Collected data entries:
BEGIN

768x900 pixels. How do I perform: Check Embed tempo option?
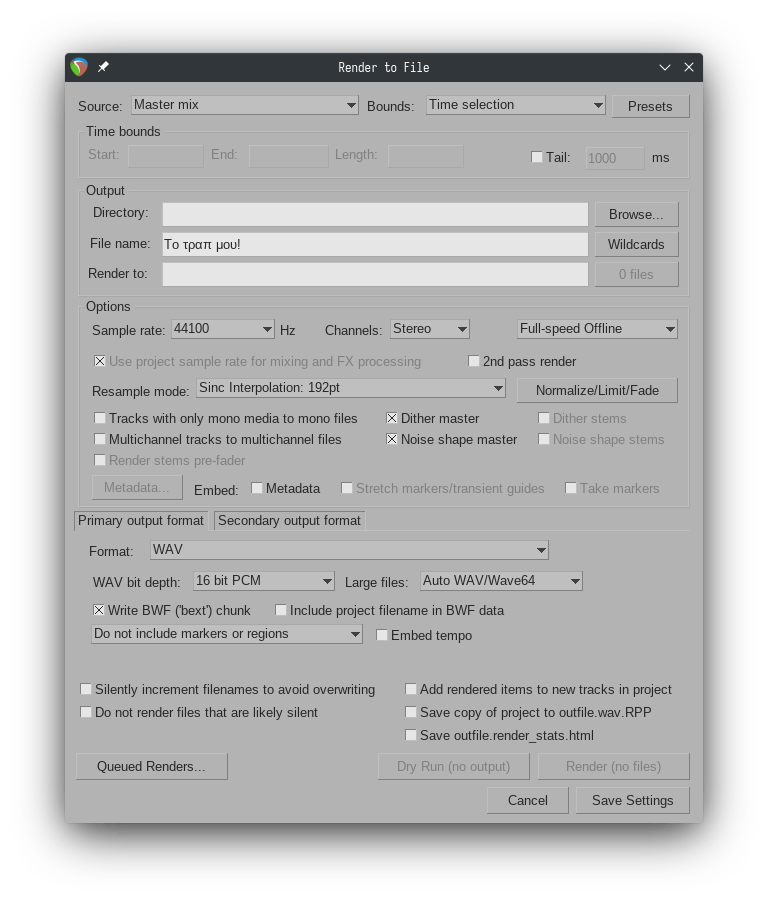point(382,635)
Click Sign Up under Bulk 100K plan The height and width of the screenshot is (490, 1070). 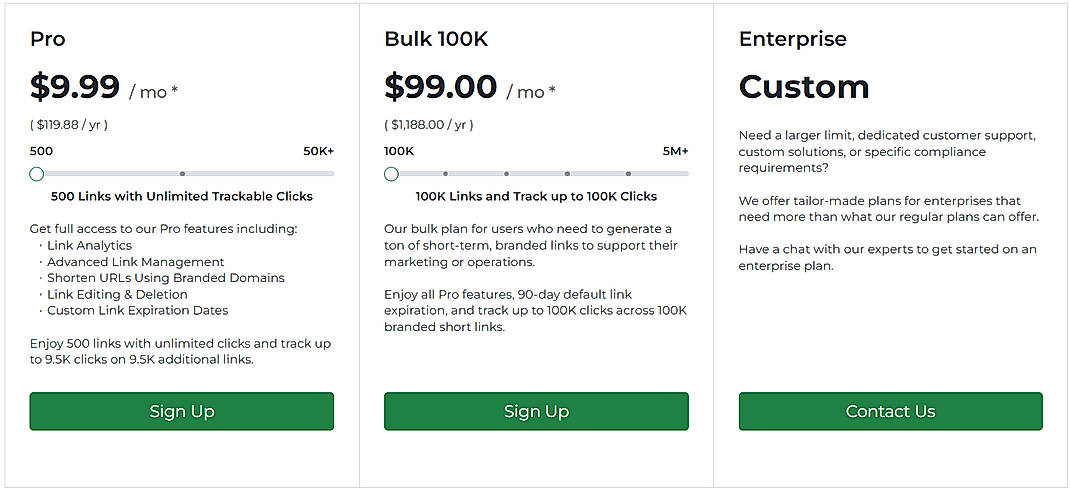pos(536,411)
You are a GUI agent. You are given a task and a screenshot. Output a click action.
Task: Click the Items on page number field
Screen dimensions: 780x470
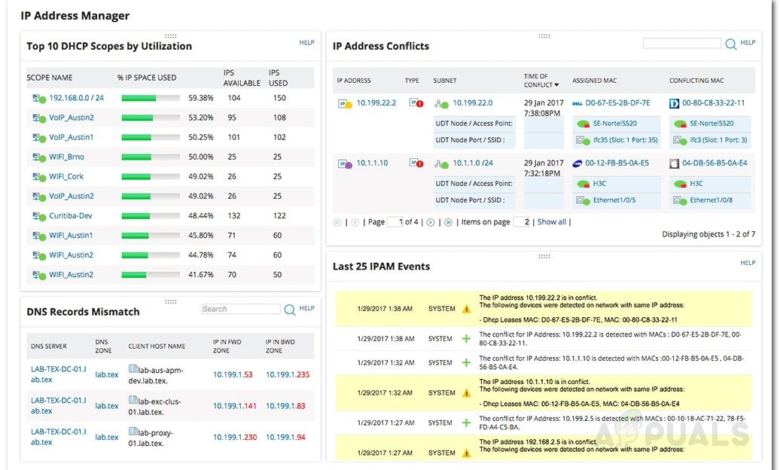click(521, 222)
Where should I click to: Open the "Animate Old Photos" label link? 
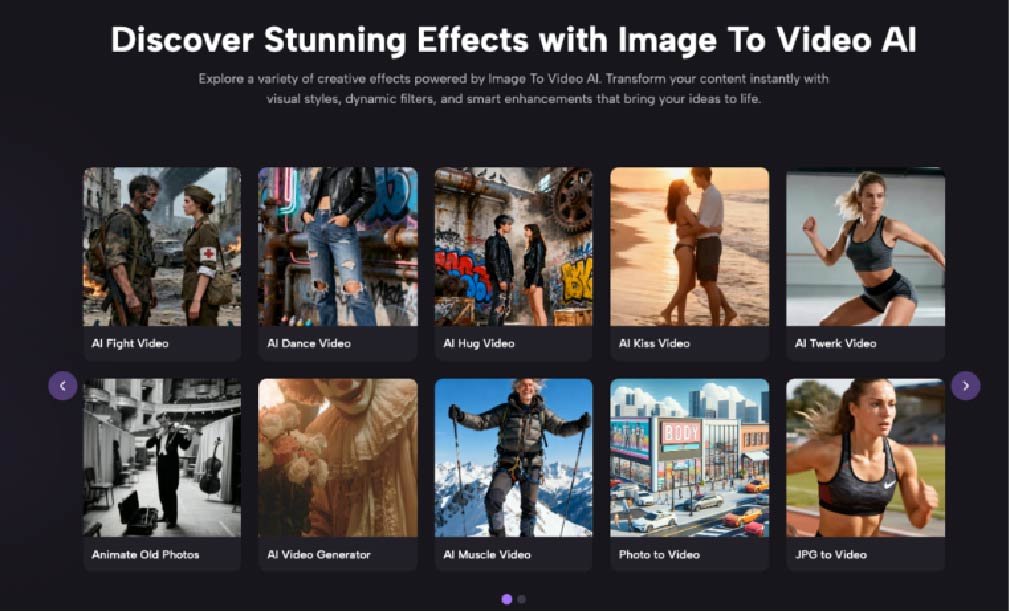coord(146,554)
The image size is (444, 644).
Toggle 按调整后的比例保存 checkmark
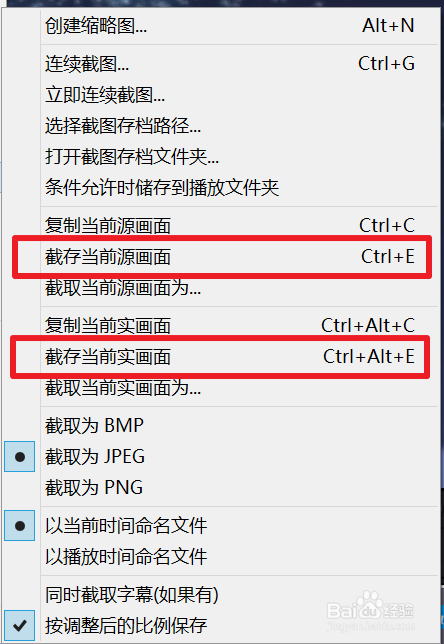coord(222,626)
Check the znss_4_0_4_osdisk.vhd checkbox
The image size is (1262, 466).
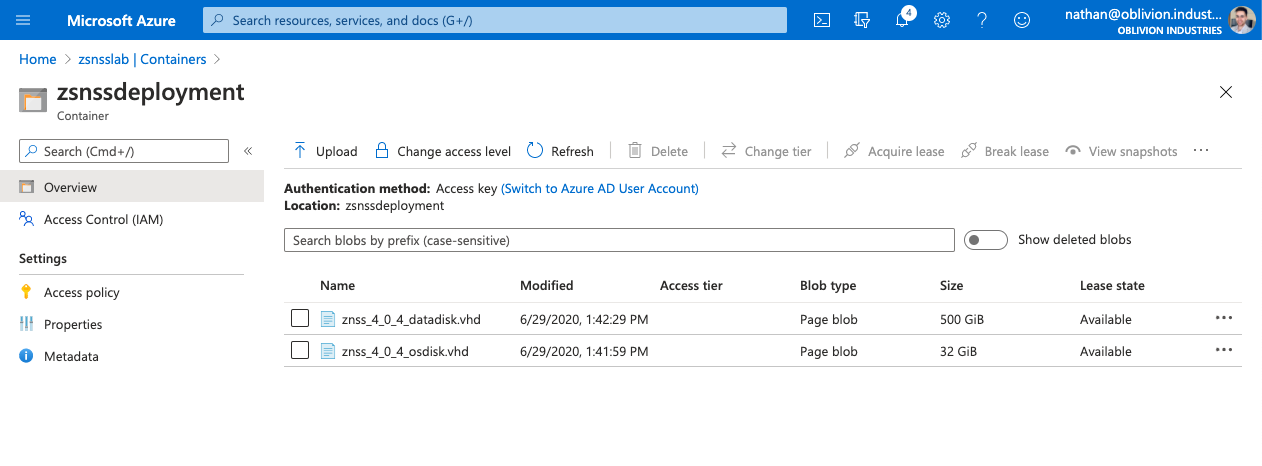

END

__THE TASK__
Exactly as they appear, repeat the lines from the one containing "Screen dimensions: 780x470" through the last line of the entries, counting both ends. Pictures stay out.

__WRITTEN REPLY__
Screen dimensions: 780x470
click(521, 222)
Where should I click to: Open the "Animate Old Photos" label link? 
coord(146,554)
The image size is (444, 644).
Toggle 按调整后的比例保存 checkmark
coord(222,626)
Check the znss_4_0_4_osdisk.vhd checkbox
The image size is (1262, 466).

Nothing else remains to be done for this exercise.